Quarantining would prevent anyone from building / installing new copies of the compromised software, so this utility would only help people who were a) monitoring the project, and b) had a local version installed pre-quarantine. That's a pretty narrow scope of users, so now that I type all this out, I'm realizing that the juice is likely not worth the squeeze.
> Your comment also has me dreaming about a Dependabot-esque utility that opens Github issues on repositories that have quarantined projects in their requirements.txt.
It's not a bad idea, let Github know! Their security team is very good from my interactions with them.
Lowkey surprised that any well-resourced org would use it given the outsized risk profile and poor performance.
I’m curious, as I also deal with this tension. What (human and automated) processes do you have for the following scenarios?
1. Application developer wants to test (locally or in a development environment) and then use a net new third party package in their application at runtime.
2. Application developer wants to bump the version used of an existing application dependency.
3. Application developer wants to experiment with a large list of several third party dependencies in their application CI system (e.g. build tools) or a pre-production environment. The experimentation may or may not yield a smaller set of packages that they want to permanently incorporate into the application or CI system.
How, if at all, do you go about giving developers access via jfrog to the packages they need for those scenarios? Is it as simple as “you can pull anything you want, so long as X-ray scans it”, or is there some other process needed to get a package mirrored for developer use?

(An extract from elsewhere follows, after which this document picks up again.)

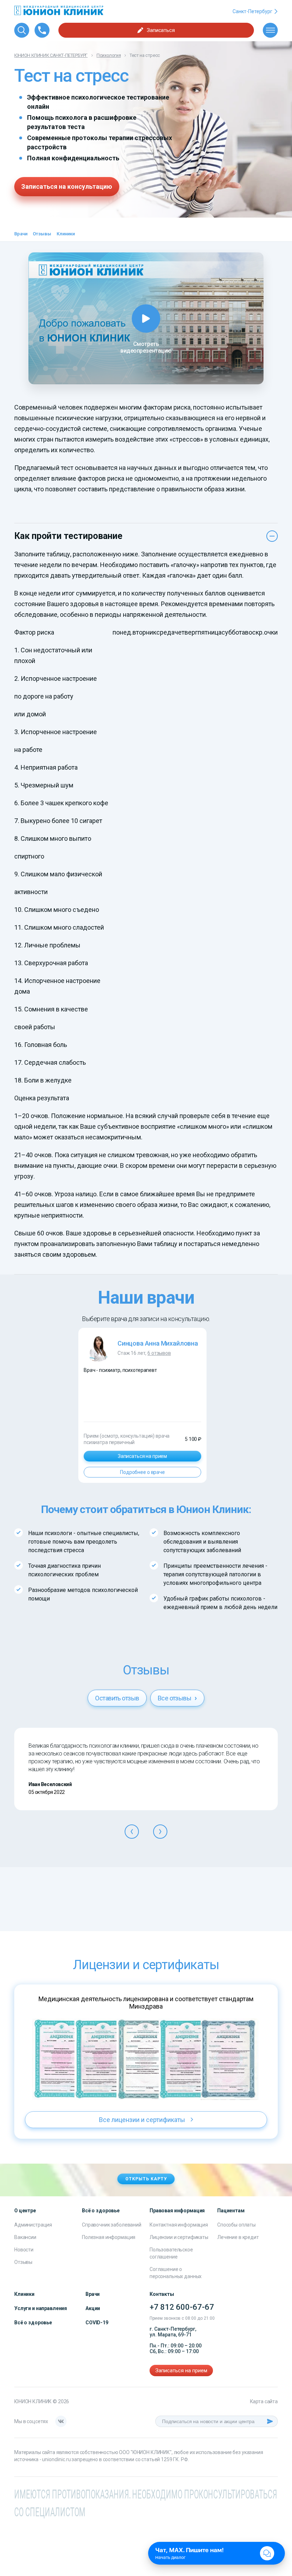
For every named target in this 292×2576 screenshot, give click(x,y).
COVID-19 (96, 2322)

(This is a larger issue - or feature, depending on your perspective - with Python packaging. But it's important to understand that PyPI itself can't force `pip` or any other client to pick any particular resolution order between indices.)
But again: this has nothing to do with blessings or not. The fact that pip is the official installer and PyPI is the official index does not mean that everything about them stems from an official edict. That's not how Python's community is structured, and it's certainly not how the technical development on anything in Python packaging has ever progressed.
so it's PSF's decision to document using pip, right? And they might decide to change that page without asking for anyone's consent right?
So they also don't get to complain about pip's shortcomings because it is their decision to point users towards pip. Correct?
Have I been explicit enough for you now?
This doesn't somehow imply that Python has a top-down authority structure where the PSF dictates the development flow of PyPI, pip, or any other official/semi-official/blessed tooling or infrastructure. That's not how Python works as a community.
The PSF is also not complaining here about pip's shortcomings. I'm the only one here and I don't represent the PSF, nor am I complaining: I think pip is great. I'm trying to explain (apparently unsuccessfully) why pip (and PyPI's) behavior isn't always 100% congruous with a single stream of development thinking. As mentioned above there are more optimal structures given different kinds of governance and community, but this one aligns with the (IMO good) values that the Python community espouses.
But this final claim is essentially right: PSF can suggest things, and the community will (to some extent) accept those suggestions as blessed. But this doesn't mean that the PSF can dictate what would essentially be a significant breaking change to pip's behavior.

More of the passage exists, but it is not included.